Below are several entries. Transcribe exactly those lines that fall from the one with "The width and height of the screenshot is (1568, 624)." through the one with "Task: Open the settings gear icon", end lines included.

──────────

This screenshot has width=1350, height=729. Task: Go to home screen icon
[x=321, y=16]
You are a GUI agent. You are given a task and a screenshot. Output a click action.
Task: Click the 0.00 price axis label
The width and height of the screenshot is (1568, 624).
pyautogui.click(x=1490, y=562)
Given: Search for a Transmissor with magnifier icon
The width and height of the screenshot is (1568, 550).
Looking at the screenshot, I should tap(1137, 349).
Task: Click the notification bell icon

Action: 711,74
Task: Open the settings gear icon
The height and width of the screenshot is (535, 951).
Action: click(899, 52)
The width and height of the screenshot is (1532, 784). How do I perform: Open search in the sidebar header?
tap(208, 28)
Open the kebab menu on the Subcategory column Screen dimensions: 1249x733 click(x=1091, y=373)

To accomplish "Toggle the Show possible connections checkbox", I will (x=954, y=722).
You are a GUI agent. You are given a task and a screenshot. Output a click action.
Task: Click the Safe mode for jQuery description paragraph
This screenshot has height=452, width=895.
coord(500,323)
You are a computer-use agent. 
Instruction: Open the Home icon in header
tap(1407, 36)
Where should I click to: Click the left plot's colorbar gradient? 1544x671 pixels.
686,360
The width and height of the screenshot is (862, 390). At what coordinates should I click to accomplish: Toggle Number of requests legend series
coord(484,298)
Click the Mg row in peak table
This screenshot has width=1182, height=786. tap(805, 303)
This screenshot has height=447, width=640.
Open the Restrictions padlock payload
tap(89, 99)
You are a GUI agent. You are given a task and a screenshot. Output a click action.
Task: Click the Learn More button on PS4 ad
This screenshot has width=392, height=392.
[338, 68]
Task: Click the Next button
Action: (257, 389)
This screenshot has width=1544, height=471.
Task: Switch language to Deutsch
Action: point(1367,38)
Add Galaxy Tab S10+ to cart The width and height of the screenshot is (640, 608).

──────────

* [Task result]:
The width and height of the screenshot is (1568, 624).
pyautogui.click(x=1490, y=562)
Given: Search for a Transmissor with magnifier icon
The width and height of the screenshot is (1568, 550).
Looking at the screenshot, I should tap(1137, 349).
Task: Click the notification bell icon

Action: 711,74
Task: Open the settings gear icon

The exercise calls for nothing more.